Duplas, 5 metros de distância. 20 passes de peito, 20 passes picadas, 20 passes por cima da cabeça, 20 passes com uma mão (10 cada mão).
Aquecimento de fundamentos que todo treinador deve fazer em cada treino. Inúmeras perdas evitadas.
Armador passa para um companheiro, imediatamente corta forte em direção à cesta. Receptor devolve a bola com um passe picado para um bandeja aberto.
O lance mais antigo do basquete. Ainda funciona porque os defensores constantemente esquecem do passador.
Ala é marcada agressivamente. Em vez de brigar pela bola, corte backdoor agudo em direção à cesta. Passador lê e faz o passe de quique para o layup.
O castigo pela marcação super agressiva. Todo time precisa saber disso.
A ala passa para o poste alto (cotovelo), depois corta saindo do jogador do poste alto em direção à cesta. Ação clássica sem bola — usada no ataque UCLA e copiada em todos os níveis desde os anos 1960.
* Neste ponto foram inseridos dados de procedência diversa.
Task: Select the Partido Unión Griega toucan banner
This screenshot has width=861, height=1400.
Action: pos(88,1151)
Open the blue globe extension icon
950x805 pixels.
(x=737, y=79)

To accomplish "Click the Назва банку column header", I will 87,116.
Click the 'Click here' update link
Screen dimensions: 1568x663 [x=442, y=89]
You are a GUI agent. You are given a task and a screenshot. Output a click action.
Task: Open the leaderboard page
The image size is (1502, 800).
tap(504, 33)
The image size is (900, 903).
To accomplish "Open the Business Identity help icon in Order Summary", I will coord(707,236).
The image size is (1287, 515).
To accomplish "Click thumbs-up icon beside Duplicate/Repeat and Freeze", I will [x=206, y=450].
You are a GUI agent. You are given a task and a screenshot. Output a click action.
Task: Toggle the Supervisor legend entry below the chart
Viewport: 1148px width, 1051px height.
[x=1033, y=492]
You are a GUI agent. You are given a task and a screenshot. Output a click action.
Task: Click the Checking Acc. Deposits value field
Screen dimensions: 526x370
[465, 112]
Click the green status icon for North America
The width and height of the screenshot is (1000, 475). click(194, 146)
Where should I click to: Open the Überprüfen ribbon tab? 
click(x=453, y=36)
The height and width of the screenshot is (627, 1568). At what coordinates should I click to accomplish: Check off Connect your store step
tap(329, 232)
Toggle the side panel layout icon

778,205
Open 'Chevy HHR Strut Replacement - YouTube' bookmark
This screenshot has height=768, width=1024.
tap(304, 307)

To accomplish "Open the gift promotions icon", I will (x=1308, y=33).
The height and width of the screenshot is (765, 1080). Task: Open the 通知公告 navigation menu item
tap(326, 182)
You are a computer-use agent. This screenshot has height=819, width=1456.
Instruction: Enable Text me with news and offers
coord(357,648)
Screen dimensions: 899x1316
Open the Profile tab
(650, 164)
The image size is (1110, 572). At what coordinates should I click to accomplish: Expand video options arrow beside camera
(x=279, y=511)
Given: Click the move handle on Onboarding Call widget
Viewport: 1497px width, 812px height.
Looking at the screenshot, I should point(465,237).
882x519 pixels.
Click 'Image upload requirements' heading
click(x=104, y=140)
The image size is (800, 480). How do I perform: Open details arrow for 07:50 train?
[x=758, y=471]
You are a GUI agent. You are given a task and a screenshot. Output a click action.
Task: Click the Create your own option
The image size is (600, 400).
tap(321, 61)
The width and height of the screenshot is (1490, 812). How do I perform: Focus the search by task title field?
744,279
Um jeito simples e bonito de ensinar leitura de bloqueios.
Movimento cinco na linha. Passa para um companheiro, corta imediatamente para o cesto. O companheiro ocupa teu lugar. Contínuo. Sem dribles, sem bloqueios, puro movimento.
Base de todo ataque de movimento. Leituras, espaçamento, o hábito de cortar com agressividade.
Espaçamento cinco para fora. Padrão: passe para a ala, corte na linha de fundo para o bloco oposto, screener faz down-screen, screener se abre no topo, armador original corta da down-screen.
Ataque flex clássico. Usado em todos os níveis da escola ao college. Altruísmo e leitura de telas.
Fim do treino: 30 segundos cada, toque nos dedos dos pés, alongamento de quadríceps, alongamento de isquiotibiais, alongamento de panturrilha, alongamento em lunges, alongamento de cobra, rotação de ombros. Total 4 minutos.
Maioria dos técnicos pula. Não faça isso. A recuperação começa aqui. Jogadores que alongam consistentemente perdem menos treinos por dores.